In Peru hat die Absetzung von Präsident Castillo durch das Parlament zu einer schweren politischen Krise geführt. In mehreren Regionen des Landes und in der Hauptstadt Lima kommt es seit eineinhalb Wochen zu Protesten und schweren Zusammenstößen zwischen Demonstrant:innen und Polizei.
Die Demonstrant:innen fordern unter anderem den Rücktritt der neu eingesetzten Präsidentin Dina Boluarte und vorgezogene Neuwahlen. Die Regierung reagierte auf die Proteste mit der Verhängung eines 30-tägigen Notstands. Dieser erlaubt den Einsatz des Militärs zur Unterstützung der Polizei. Mindestens 17 Demonstrant:innen wurden inzwischen durch das harte repressive Vorgehen der staatlichen Organe getötet und zahlreiche Jugendliche festgenommen. In Teilen des Landes ist der Zug- und Flugverkehr eingestellt.

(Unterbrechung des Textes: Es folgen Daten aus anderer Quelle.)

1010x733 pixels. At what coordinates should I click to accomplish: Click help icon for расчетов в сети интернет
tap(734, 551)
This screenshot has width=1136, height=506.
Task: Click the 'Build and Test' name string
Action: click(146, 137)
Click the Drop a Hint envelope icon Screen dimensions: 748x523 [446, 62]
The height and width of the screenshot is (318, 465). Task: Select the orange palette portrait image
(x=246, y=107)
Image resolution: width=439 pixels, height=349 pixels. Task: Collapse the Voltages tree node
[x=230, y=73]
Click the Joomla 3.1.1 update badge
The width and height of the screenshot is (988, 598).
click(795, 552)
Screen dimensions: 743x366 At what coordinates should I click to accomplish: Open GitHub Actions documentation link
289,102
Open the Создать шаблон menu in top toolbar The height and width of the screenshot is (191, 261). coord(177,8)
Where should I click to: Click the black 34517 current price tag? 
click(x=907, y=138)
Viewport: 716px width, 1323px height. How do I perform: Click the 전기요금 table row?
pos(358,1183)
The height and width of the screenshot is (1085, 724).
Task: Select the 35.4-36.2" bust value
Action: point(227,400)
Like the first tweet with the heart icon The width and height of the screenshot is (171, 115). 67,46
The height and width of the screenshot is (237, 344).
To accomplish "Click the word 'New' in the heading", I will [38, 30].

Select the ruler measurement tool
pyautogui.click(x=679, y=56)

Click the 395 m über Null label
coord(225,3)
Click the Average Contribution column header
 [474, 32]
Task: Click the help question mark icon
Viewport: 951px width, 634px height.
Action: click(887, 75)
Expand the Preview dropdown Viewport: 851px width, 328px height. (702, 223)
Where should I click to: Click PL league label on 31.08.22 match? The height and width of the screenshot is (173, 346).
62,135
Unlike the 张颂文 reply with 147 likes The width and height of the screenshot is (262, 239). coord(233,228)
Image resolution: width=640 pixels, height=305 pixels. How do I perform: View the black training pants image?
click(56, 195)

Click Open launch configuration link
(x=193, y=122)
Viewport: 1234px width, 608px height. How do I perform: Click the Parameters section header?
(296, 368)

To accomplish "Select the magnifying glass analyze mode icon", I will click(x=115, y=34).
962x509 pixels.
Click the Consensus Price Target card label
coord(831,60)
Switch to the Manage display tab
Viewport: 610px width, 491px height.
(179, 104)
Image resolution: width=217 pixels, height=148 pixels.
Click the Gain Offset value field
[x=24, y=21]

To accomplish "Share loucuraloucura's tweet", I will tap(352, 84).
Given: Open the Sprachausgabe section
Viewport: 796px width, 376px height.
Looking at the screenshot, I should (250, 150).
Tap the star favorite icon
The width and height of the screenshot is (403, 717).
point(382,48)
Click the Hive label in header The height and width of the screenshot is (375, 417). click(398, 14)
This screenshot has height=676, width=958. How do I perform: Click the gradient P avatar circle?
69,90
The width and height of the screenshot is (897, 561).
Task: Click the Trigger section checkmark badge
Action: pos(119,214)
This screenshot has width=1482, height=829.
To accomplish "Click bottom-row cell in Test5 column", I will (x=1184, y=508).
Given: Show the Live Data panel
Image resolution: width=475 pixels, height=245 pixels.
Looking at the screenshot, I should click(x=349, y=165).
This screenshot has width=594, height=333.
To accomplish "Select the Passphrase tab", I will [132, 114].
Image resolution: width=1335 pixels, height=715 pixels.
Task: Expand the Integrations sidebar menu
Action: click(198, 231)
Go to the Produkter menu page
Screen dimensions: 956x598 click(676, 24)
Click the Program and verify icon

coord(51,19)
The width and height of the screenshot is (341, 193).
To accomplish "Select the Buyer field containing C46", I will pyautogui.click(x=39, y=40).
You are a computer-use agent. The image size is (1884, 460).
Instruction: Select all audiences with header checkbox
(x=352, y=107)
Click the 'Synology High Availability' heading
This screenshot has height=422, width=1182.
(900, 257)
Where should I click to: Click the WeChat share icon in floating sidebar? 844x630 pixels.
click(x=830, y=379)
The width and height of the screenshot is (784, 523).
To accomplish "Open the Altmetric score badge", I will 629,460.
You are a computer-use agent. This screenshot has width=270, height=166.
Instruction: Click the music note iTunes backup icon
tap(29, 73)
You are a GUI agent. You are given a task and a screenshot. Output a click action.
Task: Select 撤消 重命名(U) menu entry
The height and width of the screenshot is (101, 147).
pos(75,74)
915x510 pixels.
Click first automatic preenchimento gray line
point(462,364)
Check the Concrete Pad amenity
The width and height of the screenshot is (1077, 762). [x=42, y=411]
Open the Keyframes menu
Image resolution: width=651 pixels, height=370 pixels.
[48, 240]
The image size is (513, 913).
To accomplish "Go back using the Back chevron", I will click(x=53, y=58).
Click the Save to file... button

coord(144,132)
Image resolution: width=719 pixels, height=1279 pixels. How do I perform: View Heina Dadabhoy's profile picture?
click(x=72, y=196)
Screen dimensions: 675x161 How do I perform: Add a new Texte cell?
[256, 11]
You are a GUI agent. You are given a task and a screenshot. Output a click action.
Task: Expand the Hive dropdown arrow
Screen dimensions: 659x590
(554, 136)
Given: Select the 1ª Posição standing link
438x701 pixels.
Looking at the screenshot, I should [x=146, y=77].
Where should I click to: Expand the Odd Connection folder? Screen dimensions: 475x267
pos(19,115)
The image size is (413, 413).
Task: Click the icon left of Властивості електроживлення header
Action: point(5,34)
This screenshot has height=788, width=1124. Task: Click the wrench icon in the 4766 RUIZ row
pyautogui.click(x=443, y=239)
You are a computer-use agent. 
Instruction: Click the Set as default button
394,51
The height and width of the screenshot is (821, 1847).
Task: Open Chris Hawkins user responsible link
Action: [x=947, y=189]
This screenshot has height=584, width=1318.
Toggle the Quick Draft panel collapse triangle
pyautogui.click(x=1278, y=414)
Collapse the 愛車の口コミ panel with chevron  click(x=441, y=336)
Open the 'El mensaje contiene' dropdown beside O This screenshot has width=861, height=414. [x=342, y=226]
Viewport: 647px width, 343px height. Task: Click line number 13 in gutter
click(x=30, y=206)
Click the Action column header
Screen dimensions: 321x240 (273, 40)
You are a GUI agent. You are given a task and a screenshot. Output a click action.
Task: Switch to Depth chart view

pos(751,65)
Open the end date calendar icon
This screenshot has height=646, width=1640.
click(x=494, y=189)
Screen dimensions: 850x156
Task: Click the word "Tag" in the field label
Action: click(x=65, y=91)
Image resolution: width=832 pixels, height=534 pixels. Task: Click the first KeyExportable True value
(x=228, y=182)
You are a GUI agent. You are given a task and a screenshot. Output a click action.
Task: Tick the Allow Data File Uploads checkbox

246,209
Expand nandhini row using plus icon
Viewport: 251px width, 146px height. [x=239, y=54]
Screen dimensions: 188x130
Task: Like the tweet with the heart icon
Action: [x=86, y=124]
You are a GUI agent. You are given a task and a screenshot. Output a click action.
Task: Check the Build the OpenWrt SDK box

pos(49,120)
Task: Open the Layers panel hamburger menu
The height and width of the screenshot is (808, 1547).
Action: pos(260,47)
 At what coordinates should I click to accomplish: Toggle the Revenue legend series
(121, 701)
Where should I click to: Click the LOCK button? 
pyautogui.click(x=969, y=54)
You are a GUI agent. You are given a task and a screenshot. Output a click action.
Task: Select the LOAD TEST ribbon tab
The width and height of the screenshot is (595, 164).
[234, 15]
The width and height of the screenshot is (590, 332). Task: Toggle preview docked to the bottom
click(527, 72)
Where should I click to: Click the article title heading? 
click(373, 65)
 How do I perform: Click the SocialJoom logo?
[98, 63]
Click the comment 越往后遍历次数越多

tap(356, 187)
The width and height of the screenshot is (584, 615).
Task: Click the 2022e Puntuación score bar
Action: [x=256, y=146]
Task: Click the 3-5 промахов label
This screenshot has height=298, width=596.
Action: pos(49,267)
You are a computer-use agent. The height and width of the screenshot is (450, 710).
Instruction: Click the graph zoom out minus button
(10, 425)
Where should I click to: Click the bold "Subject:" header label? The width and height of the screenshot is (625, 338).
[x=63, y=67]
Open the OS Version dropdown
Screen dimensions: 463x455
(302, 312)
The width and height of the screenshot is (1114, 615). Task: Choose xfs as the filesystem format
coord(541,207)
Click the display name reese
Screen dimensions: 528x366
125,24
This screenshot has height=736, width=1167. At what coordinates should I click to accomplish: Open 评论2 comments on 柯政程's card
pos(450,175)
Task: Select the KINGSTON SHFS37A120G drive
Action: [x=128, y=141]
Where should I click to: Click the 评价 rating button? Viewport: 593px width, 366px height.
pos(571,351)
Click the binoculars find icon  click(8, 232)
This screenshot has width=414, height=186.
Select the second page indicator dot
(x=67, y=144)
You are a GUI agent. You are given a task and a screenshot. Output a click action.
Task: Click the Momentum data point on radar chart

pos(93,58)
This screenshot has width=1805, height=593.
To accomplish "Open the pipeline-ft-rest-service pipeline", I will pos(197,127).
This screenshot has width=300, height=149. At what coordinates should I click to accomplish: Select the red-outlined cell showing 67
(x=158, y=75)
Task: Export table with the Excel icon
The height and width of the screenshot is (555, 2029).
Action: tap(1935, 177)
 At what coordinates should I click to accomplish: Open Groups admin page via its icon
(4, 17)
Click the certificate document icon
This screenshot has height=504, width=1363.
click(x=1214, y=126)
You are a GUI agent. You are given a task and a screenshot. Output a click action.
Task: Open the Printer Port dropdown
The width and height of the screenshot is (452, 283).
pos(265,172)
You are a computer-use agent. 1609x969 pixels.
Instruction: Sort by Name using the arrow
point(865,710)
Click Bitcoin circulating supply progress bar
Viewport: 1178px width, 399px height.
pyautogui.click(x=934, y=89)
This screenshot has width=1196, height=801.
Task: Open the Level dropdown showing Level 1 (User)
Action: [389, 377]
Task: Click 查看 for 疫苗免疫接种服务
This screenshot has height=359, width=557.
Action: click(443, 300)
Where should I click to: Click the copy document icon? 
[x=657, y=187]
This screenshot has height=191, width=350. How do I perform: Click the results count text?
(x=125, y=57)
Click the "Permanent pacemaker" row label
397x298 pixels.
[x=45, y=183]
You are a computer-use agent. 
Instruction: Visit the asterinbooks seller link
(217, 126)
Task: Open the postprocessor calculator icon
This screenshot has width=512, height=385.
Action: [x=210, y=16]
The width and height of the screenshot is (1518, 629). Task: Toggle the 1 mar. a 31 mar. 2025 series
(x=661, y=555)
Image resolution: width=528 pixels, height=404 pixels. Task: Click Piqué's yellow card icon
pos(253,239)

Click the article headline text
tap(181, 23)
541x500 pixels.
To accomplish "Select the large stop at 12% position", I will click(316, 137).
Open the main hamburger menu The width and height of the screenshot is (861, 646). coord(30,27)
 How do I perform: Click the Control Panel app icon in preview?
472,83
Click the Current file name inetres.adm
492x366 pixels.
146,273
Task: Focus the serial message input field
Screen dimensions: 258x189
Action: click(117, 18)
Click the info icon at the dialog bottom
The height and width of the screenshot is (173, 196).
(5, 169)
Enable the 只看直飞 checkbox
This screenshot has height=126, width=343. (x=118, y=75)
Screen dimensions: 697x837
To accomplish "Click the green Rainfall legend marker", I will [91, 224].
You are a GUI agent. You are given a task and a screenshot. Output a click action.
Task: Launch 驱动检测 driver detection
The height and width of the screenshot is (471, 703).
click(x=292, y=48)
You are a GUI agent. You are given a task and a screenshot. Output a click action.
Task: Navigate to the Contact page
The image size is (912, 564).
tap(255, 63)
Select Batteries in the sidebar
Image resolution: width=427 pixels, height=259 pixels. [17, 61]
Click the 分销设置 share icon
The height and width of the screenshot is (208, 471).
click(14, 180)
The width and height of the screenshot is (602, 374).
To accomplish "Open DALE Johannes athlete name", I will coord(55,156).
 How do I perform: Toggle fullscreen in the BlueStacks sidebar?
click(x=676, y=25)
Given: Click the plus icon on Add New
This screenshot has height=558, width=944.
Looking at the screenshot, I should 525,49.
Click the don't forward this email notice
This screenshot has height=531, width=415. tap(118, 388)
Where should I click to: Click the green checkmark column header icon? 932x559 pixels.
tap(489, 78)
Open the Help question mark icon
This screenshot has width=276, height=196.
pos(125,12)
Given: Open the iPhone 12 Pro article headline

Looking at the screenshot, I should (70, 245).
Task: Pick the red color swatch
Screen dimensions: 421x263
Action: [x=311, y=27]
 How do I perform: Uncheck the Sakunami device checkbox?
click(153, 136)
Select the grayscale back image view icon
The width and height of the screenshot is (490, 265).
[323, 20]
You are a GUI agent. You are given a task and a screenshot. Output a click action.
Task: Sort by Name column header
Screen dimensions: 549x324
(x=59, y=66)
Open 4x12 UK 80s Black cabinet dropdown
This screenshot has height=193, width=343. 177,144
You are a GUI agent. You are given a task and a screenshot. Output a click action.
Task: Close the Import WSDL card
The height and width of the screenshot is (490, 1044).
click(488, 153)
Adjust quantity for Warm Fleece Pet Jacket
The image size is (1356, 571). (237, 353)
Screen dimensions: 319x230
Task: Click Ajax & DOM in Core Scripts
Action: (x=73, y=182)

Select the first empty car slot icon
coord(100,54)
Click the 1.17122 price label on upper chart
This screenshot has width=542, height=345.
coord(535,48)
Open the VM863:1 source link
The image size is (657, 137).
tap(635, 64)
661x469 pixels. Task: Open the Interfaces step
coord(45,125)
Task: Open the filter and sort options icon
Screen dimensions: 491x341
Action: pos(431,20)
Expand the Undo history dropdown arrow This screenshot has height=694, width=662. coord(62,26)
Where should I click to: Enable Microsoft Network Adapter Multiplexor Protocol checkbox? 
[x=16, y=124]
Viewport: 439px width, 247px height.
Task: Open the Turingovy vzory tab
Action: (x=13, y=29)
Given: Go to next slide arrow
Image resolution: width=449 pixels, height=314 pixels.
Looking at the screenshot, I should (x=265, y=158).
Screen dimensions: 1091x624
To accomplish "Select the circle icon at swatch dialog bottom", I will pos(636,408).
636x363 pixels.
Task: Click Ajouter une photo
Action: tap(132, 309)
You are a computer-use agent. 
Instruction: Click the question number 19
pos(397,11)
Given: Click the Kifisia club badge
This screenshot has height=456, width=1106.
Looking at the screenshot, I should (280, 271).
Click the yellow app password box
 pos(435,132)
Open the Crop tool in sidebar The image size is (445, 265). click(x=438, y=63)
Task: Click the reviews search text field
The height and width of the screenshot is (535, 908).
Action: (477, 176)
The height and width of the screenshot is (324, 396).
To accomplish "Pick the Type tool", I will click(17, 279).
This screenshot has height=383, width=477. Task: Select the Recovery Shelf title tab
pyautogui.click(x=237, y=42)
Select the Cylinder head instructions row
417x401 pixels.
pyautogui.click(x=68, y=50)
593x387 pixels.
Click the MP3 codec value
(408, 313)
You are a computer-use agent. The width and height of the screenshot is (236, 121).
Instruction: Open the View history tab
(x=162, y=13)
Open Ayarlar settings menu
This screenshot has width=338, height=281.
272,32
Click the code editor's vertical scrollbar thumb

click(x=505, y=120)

Als Reaktion auf die staatlichen Tötungen sind jetzt zwei Mitglieder der peruanischen Regierung zurückgetreten. Bildungsministerin Patricia Correa und Kulturminister Jair Pérez verkündeten auf Twitter, dass der Tod von Landsleuten „mit nichts zu rechtfertigen sei“. Staatliche Gewalt dürfe „nicht unverhältnismäßig sein und zum Tod führen“. Die Vereinten Nationen äußerten sich inzwischen besorgt über die Lage in dem Andenland und wollen Vertreter:innen zu einem Gespräch mit der peruanischen Außenministerin entsenden.
Der frühere Präsident Pedro Castillo war 2021 überraschend in das Amt gewählt worden. Der ehemalige Führer einer Lehrergewerkschaft kandidierte für die als „linkskonservativ“ bezeichnete Partei “Peru Libre”. Er trat einerseits für soziale Reformen ein, gab sich aber zugleich als Verteidiger der traditionellen Familie und vertrat entschieden queer-feindliche Positionen. Seine Basis hatte er vor allem bei Gewerkschaften und Bäuer:innen im Süden und Südosten des Landes. Hier ist auch die Hochburg der aktuellen Proteste.
Castillos Amtsenthebung durch den Kongress war ein mehr als einjähriges politisches Chaos mit schweren Auseinandersetzungen in der Regierungsfraktion, unzähligen Ministerwechseln und Straßenprotesten vorausgegangen. Am Ende versuchte der weitgehend isolierte Präsident, das Parlament aufzulösen und den Notstand sowie eine Ausgangssperre zu verhängen. Weite Teile des Staatsapparats versagten ihm jedoch die Gefolgschaft. Nach seiner Absetzung wurde er verhaftet.
Seine Nachfolgerin, die vormalige Vizepräsidentin Dina Boluarte, wird von Kapitalverbänden, der katholischen Kirche und der US-Regierung unterstützt. Sie steht durch die Massenproteste jetzt jedoch selbst unter Druck. Als Reaktion auf den Tod von zwei Teenagern verkündete Boluarte am Montag, die eigentlich für 2026 vorgesehenen Parlaments- und Präsidentschaftswahlen auf April 2024 vorzuziehen. Zwischenzeitlich deutete sie sogar den Dezember 2023 als neuen Termin an. Der Kongress hat die entsprechende Gesetzesvorlage am Freitag jedoch abgelehnt.